» Direction
Rewrite the stretch of rows from the line containing "Task: Click the account name GFHGJMUY87" through the line containing "point(339,93)", replacing "green progress bar" with "blue progress bar" and changing nothing else.
━━━ Entries shown
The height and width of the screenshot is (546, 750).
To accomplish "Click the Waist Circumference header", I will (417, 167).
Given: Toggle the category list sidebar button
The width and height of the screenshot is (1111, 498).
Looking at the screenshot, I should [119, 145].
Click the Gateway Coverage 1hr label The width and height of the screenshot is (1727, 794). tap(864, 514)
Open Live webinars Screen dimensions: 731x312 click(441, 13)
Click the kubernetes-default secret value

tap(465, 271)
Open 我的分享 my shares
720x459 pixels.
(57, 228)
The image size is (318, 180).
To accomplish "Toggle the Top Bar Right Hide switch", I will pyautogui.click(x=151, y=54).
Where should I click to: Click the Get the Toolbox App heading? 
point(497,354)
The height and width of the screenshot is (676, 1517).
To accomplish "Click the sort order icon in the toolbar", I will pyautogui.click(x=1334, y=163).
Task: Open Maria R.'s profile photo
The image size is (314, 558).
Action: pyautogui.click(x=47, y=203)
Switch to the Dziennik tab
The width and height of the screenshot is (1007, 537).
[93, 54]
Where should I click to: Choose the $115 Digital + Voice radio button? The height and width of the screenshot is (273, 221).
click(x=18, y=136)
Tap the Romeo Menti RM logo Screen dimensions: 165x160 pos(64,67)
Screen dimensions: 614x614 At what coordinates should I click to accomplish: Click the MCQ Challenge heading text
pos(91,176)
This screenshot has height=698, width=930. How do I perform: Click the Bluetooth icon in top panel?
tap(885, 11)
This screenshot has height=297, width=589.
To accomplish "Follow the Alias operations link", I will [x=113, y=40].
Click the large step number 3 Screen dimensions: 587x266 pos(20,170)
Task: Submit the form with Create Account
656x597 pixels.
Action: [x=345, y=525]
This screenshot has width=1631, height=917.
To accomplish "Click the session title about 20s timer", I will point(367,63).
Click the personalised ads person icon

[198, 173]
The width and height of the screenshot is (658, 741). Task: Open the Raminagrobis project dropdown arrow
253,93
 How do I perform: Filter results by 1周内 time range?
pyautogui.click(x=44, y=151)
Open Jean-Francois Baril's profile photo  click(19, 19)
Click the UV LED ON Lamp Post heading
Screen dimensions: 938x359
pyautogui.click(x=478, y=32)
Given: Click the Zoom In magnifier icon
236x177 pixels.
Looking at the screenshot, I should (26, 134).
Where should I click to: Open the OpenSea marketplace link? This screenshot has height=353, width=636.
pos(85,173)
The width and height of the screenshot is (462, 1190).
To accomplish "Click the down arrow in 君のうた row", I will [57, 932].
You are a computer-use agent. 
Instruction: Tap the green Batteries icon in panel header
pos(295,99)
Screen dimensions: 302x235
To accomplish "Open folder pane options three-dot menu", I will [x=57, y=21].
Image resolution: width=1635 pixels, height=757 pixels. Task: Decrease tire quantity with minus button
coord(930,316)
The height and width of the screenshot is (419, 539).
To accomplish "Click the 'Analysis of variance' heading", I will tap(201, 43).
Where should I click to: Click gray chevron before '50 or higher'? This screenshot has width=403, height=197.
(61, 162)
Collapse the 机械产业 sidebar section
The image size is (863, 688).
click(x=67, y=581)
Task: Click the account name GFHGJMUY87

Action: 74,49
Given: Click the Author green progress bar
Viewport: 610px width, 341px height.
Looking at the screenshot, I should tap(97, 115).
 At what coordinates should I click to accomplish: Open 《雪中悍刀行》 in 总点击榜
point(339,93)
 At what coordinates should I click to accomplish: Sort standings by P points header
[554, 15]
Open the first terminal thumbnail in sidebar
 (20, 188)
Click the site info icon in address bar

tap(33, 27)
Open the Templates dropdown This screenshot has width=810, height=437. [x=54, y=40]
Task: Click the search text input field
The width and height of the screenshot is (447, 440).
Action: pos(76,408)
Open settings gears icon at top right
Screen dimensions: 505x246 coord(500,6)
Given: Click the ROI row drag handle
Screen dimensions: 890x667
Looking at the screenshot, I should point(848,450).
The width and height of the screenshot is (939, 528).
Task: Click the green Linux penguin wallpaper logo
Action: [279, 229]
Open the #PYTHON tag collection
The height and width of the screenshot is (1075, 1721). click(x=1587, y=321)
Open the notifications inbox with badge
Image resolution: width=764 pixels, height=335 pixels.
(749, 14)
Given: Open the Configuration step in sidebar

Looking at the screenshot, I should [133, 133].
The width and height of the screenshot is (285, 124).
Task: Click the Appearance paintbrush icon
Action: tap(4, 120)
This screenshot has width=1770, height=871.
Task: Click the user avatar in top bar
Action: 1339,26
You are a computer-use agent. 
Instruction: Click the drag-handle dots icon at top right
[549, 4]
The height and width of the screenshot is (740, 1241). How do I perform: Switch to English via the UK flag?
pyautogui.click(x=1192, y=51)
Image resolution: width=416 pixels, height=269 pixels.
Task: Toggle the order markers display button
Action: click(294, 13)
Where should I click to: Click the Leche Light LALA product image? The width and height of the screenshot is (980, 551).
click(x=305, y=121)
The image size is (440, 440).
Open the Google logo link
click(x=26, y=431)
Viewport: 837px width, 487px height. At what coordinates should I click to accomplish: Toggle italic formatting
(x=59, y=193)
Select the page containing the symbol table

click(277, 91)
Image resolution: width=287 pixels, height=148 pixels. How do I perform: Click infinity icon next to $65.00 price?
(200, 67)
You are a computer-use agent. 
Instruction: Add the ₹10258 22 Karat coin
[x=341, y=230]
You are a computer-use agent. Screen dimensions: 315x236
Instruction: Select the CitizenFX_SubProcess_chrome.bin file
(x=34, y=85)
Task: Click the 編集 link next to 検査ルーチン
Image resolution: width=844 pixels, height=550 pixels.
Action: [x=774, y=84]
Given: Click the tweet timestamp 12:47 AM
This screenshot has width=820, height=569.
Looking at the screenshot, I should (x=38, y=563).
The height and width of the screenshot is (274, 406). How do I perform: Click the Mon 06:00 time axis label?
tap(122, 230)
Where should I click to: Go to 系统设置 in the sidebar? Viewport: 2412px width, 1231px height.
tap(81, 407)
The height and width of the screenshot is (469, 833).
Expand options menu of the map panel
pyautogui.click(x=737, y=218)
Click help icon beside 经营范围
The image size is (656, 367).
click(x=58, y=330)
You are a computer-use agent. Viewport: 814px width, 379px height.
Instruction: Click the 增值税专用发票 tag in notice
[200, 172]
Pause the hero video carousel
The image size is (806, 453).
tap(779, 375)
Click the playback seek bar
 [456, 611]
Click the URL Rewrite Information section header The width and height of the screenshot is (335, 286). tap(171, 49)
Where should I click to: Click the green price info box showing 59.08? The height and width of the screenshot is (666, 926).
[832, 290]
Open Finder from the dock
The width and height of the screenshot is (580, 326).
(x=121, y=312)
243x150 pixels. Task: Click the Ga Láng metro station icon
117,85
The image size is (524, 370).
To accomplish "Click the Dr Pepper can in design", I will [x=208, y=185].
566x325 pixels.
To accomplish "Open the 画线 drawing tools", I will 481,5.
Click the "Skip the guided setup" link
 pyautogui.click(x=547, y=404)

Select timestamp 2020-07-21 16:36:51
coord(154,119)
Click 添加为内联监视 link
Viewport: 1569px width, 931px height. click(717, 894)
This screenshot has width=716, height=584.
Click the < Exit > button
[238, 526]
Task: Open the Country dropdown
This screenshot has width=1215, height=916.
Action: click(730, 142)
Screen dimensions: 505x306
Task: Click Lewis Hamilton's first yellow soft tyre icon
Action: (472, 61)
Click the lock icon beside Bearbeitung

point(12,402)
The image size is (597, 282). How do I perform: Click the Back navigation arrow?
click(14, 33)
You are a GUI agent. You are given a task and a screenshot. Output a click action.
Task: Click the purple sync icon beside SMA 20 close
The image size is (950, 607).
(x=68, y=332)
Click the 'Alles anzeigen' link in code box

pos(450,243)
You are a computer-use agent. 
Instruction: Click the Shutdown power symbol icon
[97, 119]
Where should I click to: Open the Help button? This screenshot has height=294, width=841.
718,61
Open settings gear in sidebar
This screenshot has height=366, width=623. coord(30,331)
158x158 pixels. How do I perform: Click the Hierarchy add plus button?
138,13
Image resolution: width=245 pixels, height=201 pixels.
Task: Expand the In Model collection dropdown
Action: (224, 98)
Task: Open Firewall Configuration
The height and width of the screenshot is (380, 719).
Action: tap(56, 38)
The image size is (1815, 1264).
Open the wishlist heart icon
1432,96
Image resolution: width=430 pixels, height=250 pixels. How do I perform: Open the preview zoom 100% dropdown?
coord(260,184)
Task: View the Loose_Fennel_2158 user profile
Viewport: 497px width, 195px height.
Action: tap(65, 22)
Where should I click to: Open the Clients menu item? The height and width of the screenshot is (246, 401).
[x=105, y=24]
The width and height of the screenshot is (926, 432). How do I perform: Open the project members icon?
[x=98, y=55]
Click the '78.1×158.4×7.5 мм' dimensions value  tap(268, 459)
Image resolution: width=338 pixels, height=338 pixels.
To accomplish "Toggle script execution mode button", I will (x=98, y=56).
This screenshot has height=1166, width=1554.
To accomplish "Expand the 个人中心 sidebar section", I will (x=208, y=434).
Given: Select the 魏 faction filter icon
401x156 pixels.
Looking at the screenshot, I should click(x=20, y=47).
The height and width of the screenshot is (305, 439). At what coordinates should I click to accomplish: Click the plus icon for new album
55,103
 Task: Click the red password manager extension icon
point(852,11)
━━━━━━
» Solution for this problem
Task: Click the account name GFHGJMUY87

Action: 74,49
Given: Click the Author blue progress bar
Viewport: 610px width, 341px height.
Looking at the screenshot, I should tap(97, 115).
 At what coordinates should I click to accomplish: Open 《雪中悍刀行》 in 总点击榜
point(339,93)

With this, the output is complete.